Au troisième millénaire, elle devint le plus grand port de commerce de la région grâce à l’exportation du bois et de l’essence de cèdre vers l’Égypte. Centre phénicien le plus florissant jusqu’au Xe siècle av. J.-C., elle inventa une écriture phonétique alphabétique qui servira de base aux alphabets modernes. Envahie tour à tour par les Perses, Alexandre le Grand, les Romains, les Byzantins et les Arabes, Byblos retomba dans l’oubli après avoir été conquise puis abandonnée par les croisés.

Byblos a conservé son port historique et sa vieille ville pleine de charme. Les ruines, au sud de la vieille ville, prolongent les vestiges du château des croisés qui dominent les remparts médiévaux de la ville. On peut voir là des vestiges de huttes datant du cinquième millénaire, le temple de Baalat Gebal (2 800 av. J.-C.), un temple en forme de L (2 700 av. J.-C.), un temple du début du deuxième millénaire, ainsi qu’un amphithéâtre de l’époque romaine.
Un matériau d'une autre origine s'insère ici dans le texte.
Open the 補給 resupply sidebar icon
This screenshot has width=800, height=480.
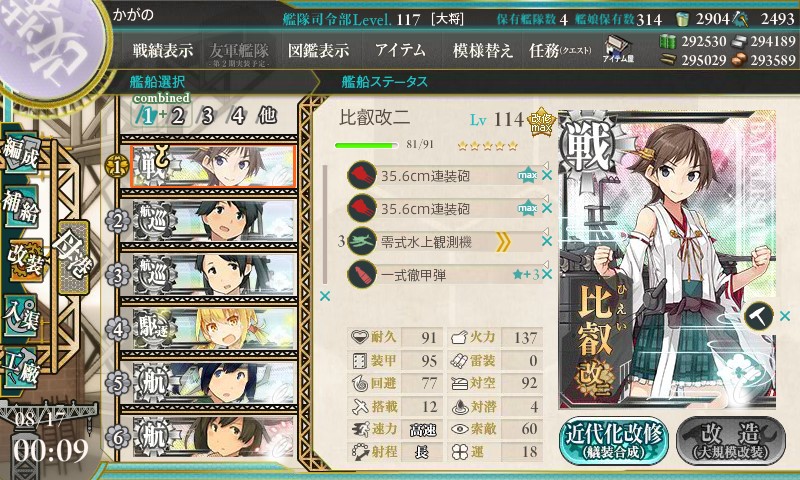click(21, 208)
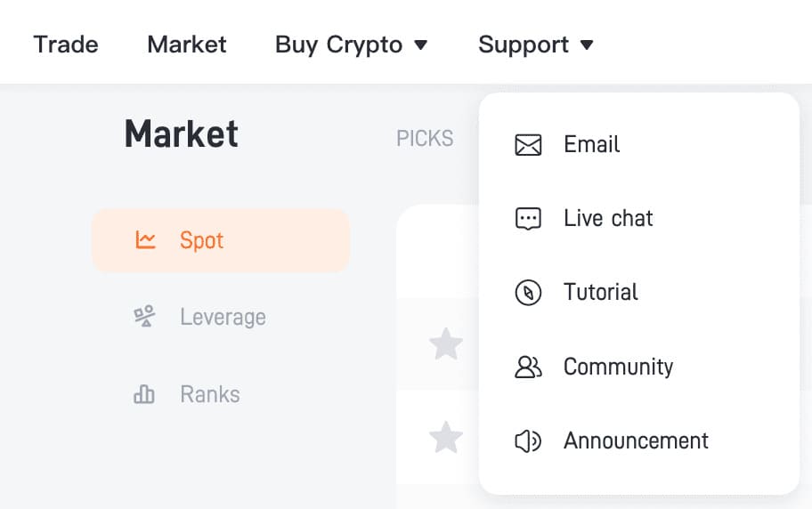Expand the Buy Crypto dropdown arrow
This screenshot has width=812, height=509.
(x=421, y=45)
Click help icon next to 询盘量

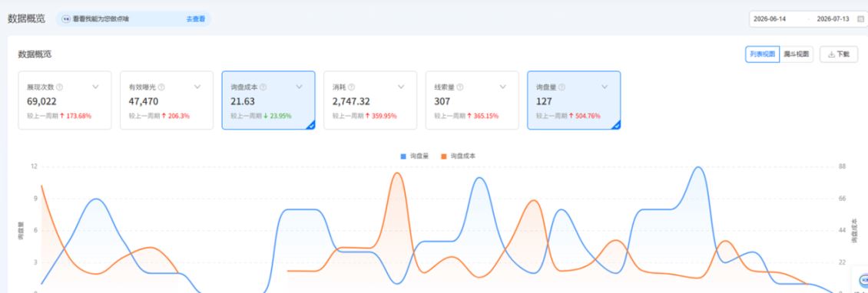(x=562, y=87)
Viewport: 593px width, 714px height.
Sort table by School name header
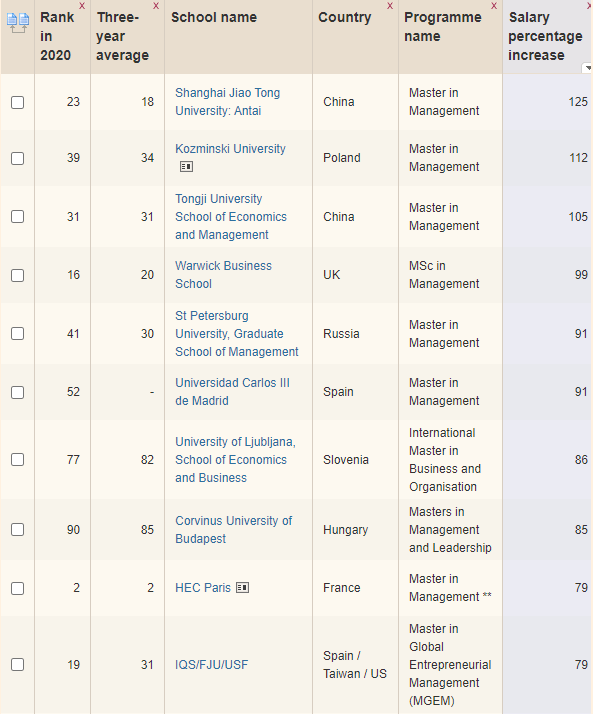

Parmi les autres points d’intérêt de Byblos figurent le Musée de cire, qui retrace l’histoire et la culture du Liban à travers une série de tableaux parfois terrifiants, un souk très animé, ainsi qu’une plage très étendue près de laquelle se trouvent des ruines sous-marines.

 

TRIPOLI

(٤) Masjid Al Mansouri-Tripoli_Cr.Melhem Rizk_Flickr.CC

(٤) Masjid Al Mansouri, Tripoli

Après Beyrouth, la deuxième plus grande ville du pays c’est Tripoli. Une ville plus moderne que le reste du Liban, qui garde pour atouts son histoire médiévale et son architecture mamelouk. La citadelle Saint-Gilles, érigée en 1103 par les croisés, domine la ville. Largement incendiée au XIIIe siècle et partiellement reconstruite au XIVe, elle a subi de nombreuses modifications depuis lors, mais reste un monument impressionnant. À Al-Mina, le quartier du port, on peut admirer la tour du Lion, le seul exemple d’architecture défensive héritée des mamelouks.

La ville a mieux survécu à la guerre civile que la plupart des villes libanaises. La vieille ville, qui s’étend vers l’est, est un labyrinthe de ruelles, de souks colorés, de hammams, de khans, de mosquées et de madrassas. C’est un endroit animé où les artisans continuent à travailler comme ils le faisaient déjà au XIVe siècle. Elle abrite par ailleurs des trésors d’architecture mamelouk, notamment la mosquée Taynal (XIVe siècle), la madrassa Al-Qartawiya et le mihrab enchevêtré de sa mosquée ainsi que la madrassa Al-Burtasiya.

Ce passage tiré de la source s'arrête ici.